Data collection and preprocessing stack for African job-market intelligence.

This repository includes:

  • A scraper notebook that pulls job postings from Afriwork and Hahu Jobs.
  • A production preprocessing pipeline that transforms raw CSV job rows into structured ML-ready features.

Repository Structure

Data-ML/
	afriwork_hahu_scraper.ipynb
	requirements.txt
	Job_pipeline/
		README.md
		run_preprocessing_pipeline.py
		data/
			raw/
			processed/
			aggregated/
		preprocessing/
			clean_text.py
			job_id.py
			date_features.py
			title_normalization.py
			description_embedding.py
			location_extraction.py
			remote_detection.py
			job_type_extraction.py
			education_extraction.py
			skills_extraction.py
			semantic_utils.py
			gemini_key_selector.py
			unified_preprocessor.py
		taxonomy/
			roles.json
			skills.json
		tests/
			test_step1_clean_text.py
			...
			test_step10_skills_extraction.py
			test_pipeline_target_features.py

1) Data Collection (Notebook)

Use afriwork_hahu_scraper.ipynb to pull fresh source data.

——

#### EXERCISE AIM:
Reproduce the Data-ML repository overview above in full, with every line and the folder layout unchanged.

#### INFORMATION PROVIDED:
——

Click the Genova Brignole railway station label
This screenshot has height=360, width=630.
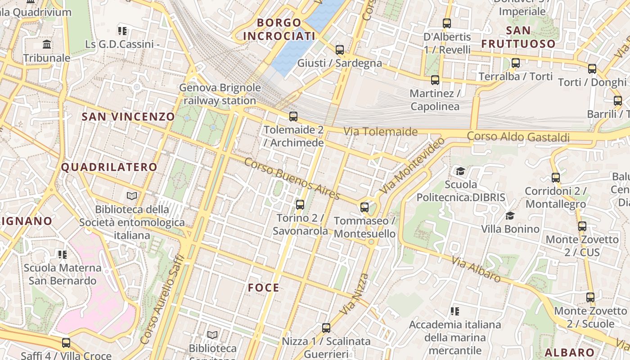pyautogui.click(x=220, y=94)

——

#### TASK SOLUTION:
Data collection and preprocessing stack for African job-market intelligence.

This repository includes:

  • A scraper notebook that pulls job postings from Afriwork and Hahu Jobs.
  • A production preprocessing pipeline that transforms raw CSV job rows into structured ML-ready features.

Repository Structure

Data-ML/
	afriwork_hahu_scraper.ipynb
	requirements.txt
	Job_pipeline/
		README.md
		run_preprocessing_pipeline.py
		data/
			raw/
			processed/
			aggregated/
		preprocessing/
			clean_text.py
			job_id.py
			date_features.py
			title_normalization.py
			description_embedding.py
			location_extraction.py
			remote_detection.py
			job_type_extraction.py
			education_extraction.py
			skills_extraction.py
			semantic_utils.py
			gemini_key_selector.py
			unified_preprocessor.py
		taxonomy/
			roles.json
			skills.json
		tests/
			test_step1_clean_text.py
			...
			test_step10_skills_extraction.py
			test_pipeline_target_features.py

1) Data Collection (Notebook)

Use afriwork_hahu_scraper.ipynb to pull fresh source data.